Many hotels have opted to maximise their downtime and periods of forced closure by completing overdue renovations and refurbishments to ensure their property will be not just looking its best but will be in full readiness to comply with physical distancing requirements. These rules will apply to staff as much as it will for patrons and guests.
According to Geoff Biddle from GroutPro, best practice for modern-day commercial kitchens has moved beyond traditional tile grouting, which is typically cement-based and highly capable of absorbing food particles, liquids, bacteria and other dangerous pathogens.
“To achieve best practice and a non-porous surface, cement based grout needs to be removed and replaced with epoxy grout,” Biddle said.

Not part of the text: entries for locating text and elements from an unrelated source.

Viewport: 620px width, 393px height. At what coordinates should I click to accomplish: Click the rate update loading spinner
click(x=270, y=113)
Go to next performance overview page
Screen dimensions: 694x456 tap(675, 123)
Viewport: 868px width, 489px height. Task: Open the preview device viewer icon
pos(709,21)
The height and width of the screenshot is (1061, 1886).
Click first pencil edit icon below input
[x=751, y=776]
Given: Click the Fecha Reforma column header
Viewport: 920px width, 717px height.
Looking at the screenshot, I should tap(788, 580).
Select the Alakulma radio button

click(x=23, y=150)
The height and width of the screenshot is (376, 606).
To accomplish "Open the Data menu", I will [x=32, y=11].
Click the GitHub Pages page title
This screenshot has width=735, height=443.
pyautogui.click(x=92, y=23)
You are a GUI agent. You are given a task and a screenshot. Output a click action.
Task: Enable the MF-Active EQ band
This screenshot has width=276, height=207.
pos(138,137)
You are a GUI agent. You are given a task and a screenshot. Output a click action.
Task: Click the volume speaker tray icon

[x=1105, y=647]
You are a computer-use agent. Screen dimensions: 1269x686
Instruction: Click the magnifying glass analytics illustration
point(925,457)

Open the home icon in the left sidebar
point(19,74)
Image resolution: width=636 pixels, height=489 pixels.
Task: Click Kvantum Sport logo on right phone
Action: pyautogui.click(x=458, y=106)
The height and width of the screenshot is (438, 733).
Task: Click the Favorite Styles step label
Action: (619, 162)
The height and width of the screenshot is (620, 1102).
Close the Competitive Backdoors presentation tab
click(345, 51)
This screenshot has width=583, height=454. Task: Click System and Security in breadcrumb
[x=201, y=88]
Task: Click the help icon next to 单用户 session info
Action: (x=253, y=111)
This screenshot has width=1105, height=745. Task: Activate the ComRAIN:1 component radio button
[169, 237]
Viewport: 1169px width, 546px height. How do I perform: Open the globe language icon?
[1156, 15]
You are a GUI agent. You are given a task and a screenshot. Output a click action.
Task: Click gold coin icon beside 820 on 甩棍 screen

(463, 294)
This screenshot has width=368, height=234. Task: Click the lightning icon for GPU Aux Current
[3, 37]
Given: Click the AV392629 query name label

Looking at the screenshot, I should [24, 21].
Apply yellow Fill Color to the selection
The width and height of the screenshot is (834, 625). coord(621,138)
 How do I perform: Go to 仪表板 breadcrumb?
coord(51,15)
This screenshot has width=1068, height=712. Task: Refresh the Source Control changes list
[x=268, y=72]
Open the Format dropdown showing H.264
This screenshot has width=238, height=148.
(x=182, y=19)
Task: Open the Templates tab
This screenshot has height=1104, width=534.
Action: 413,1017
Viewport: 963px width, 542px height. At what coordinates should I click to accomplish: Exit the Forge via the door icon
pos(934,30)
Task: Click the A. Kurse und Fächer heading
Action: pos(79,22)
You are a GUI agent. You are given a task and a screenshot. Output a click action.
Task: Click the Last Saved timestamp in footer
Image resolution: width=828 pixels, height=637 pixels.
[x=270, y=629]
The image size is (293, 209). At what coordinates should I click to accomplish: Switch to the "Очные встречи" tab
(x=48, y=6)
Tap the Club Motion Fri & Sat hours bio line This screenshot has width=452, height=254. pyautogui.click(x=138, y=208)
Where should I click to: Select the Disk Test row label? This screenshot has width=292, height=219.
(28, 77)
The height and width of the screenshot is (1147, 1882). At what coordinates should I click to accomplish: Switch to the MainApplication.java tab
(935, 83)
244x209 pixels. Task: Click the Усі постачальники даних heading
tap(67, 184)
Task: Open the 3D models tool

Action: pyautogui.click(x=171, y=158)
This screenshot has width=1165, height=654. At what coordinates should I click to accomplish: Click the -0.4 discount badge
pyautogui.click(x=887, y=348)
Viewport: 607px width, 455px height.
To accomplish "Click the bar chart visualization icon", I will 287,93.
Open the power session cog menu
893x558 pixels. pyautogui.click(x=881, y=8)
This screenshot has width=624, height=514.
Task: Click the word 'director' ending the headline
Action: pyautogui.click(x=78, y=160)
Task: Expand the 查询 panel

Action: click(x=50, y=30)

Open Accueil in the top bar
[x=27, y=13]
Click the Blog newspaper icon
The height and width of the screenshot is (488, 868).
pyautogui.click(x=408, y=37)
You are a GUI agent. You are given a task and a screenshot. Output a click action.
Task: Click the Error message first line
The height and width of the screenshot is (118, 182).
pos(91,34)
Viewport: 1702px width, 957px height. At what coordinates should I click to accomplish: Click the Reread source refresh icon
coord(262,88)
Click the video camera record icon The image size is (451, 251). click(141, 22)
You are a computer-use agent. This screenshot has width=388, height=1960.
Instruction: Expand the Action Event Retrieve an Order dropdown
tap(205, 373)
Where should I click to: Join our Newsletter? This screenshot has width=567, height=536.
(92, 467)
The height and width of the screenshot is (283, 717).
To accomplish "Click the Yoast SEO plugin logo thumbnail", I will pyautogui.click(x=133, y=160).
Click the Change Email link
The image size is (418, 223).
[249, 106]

“Depending on the type of kitchen, it may be necessary to install a special grade of epoxy grout that is resistant to Oleic Acid which is a by-product of frying foods.”
Grout is an often overlooked aspect of a kitchen’s make-up. Whilst food preparation surfaces are often stainless steel, with walls and floors finished with glazed tile which does go some way to resisting contaminants, it is not impenetrable. Pores in this conventional cement based grout can allow dirt, mould and mildew to become embedded over time, acting as an sponge of sorts for stains, which will in turn adhere to the grout lines and eventually become discoloured.
Epoxy grout is now often specified in construction design and is the direction many construction engineers are now heading, for several reasons. Leading the way is its non-porous nature and its ability to resist the damaging chemicals used in commercial cleaning products, which will see it maintain its integrity. It isn’t perfect however, usually taking longer to apply in a process which must be carried out in stages due to its quick-dry nature.
On the flip side, epoxy grout is easier to clean, hard wearing and crucially, not absorbent, making it perfect for hotel kitchens.
“Installation of the correct grade of epoxy grout into floors and walls provides a hard wearing, long lasting, impervious, easily cleaned surface to help maintain a high level of hygiene in the kitchen,” Biddle added.
“During the re-grouting process, replacement of damaged tiles, correction and repair of floor drains and other damage can also be performed to eliminate gaps, cracks and holes that can harbour contaminants and bacteria.”
“If kitchens are being redesigned to meet distancing requirements, resulting damage can be repaired to reinstate floors and walls to being clean, smooth and uninterrupted. These same services are very often applied to guest rooms, bars, restaurants, saunas, pools, lobbies and many other places within hotel properties.”